◆ YOUR INSTRUCTIONS ◆
Copy out exactly, from the entries that follow, the line holding "Task: Click the print styles printer icon", the line holding "Click the Run", and all lines between them, but no pictures.

◆ RECORDS PROVIDED ◆
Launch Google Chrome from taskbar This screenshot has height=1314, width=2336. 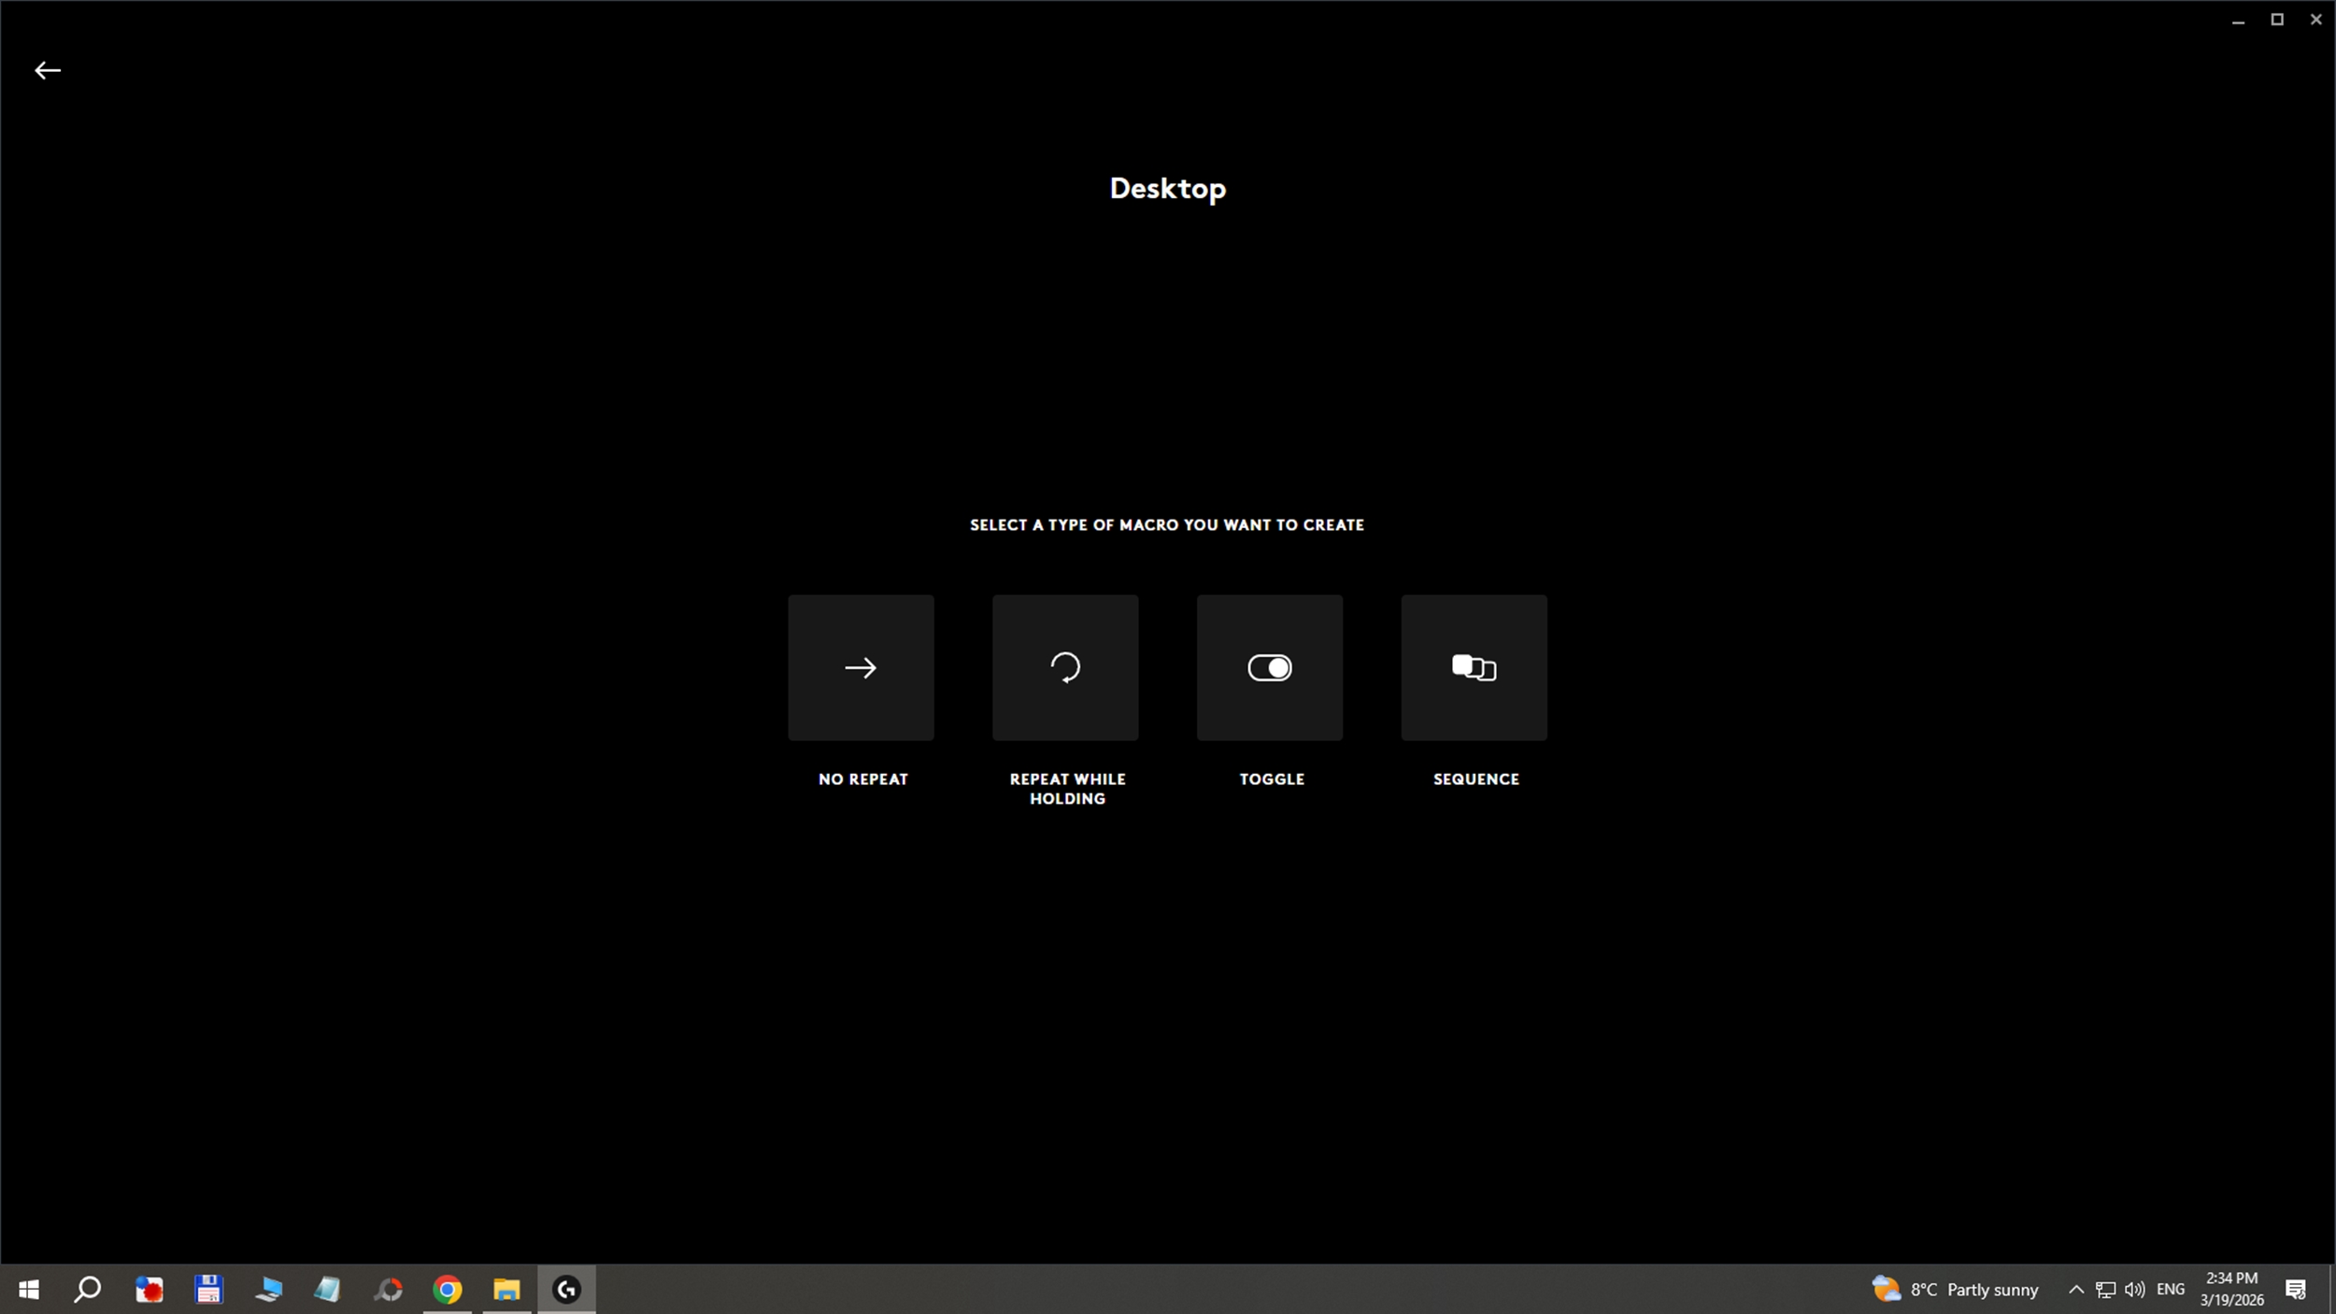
...
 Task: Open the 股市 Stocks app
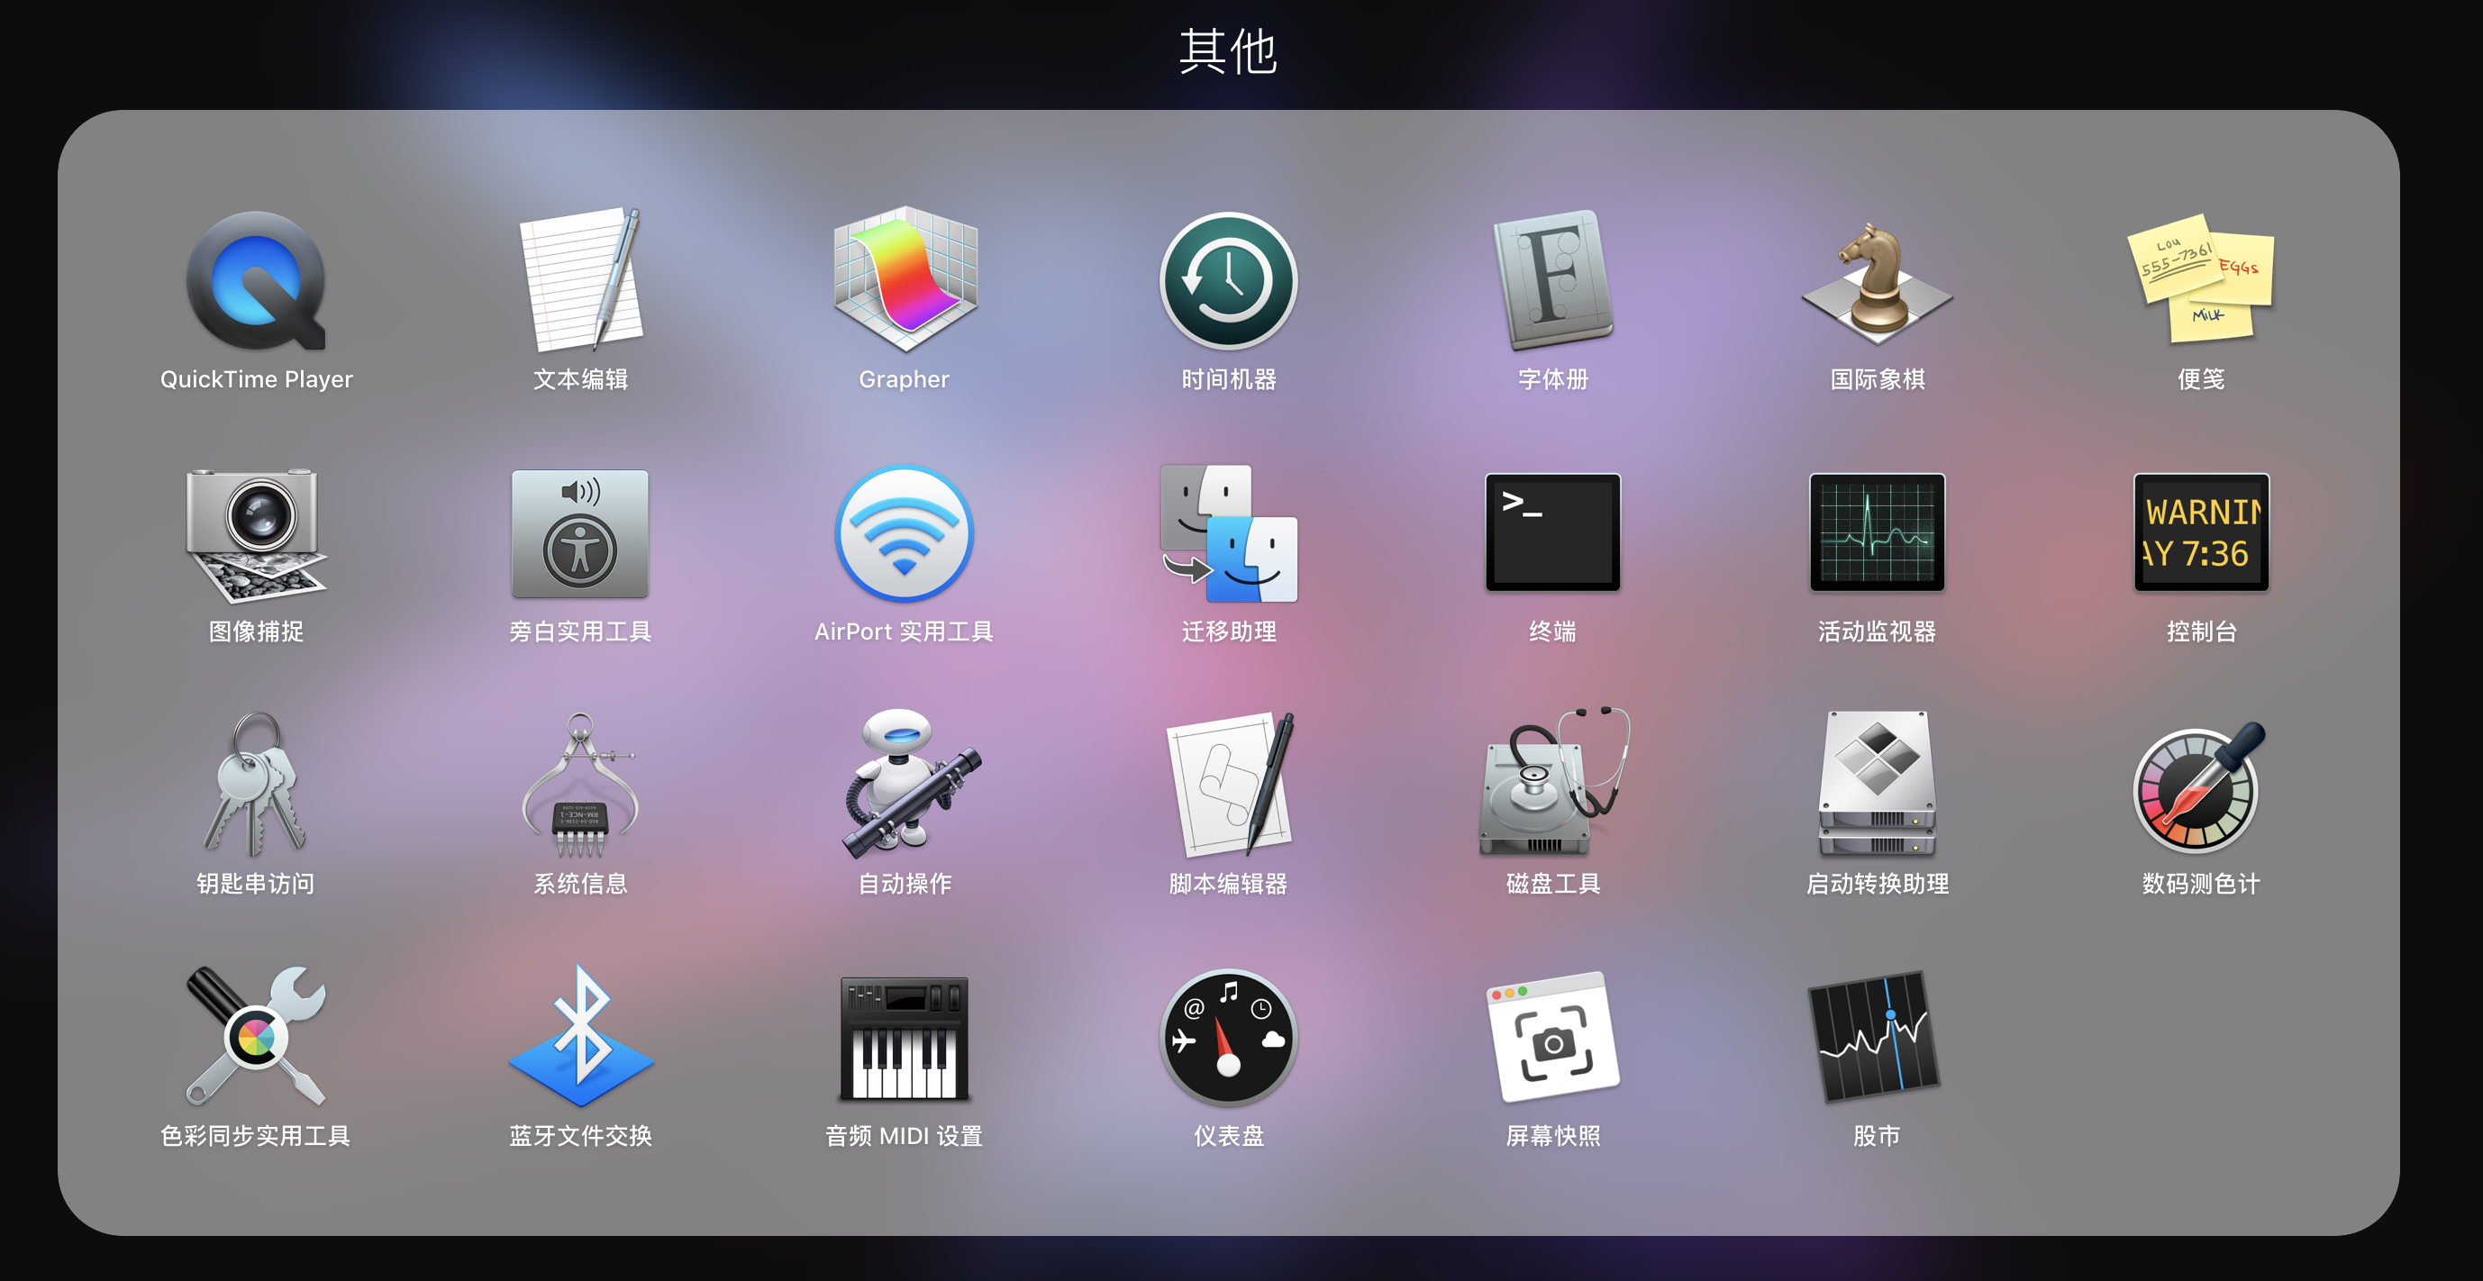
--
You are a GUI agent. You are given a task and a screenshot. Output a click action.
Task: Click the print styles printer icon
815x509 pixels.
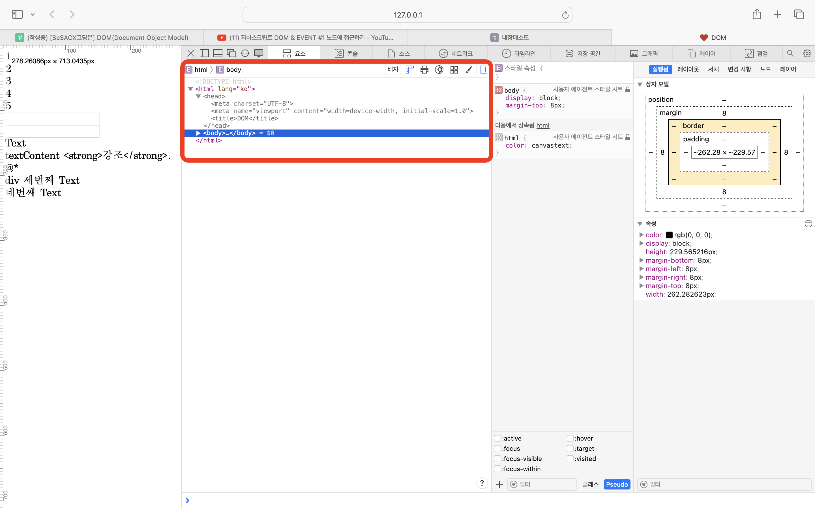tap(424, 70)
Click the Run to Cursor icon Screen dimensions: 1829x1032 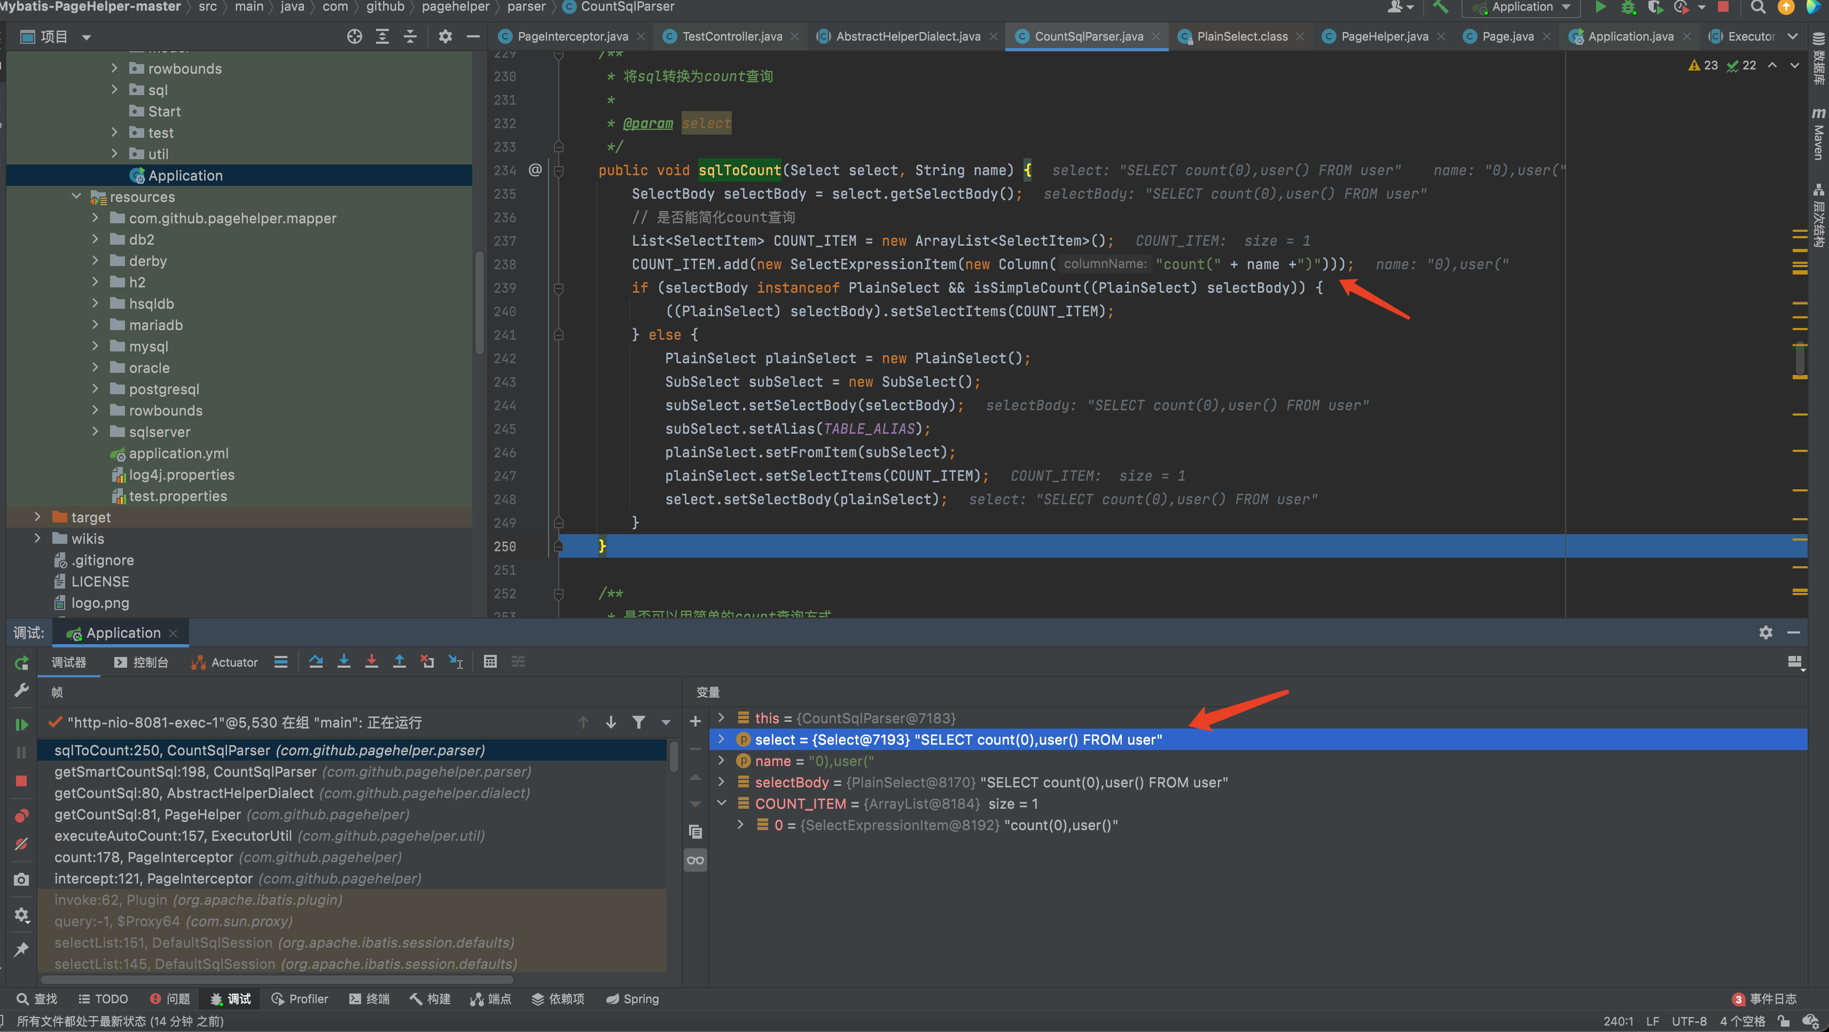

◆ RESULT OF THE EXERCISE ◆
Task: Click the print styles printer icon
815x509 pixels.
tap(424, 70)
Click the Run to Cursor icon Screen dimensions: 1829x1032 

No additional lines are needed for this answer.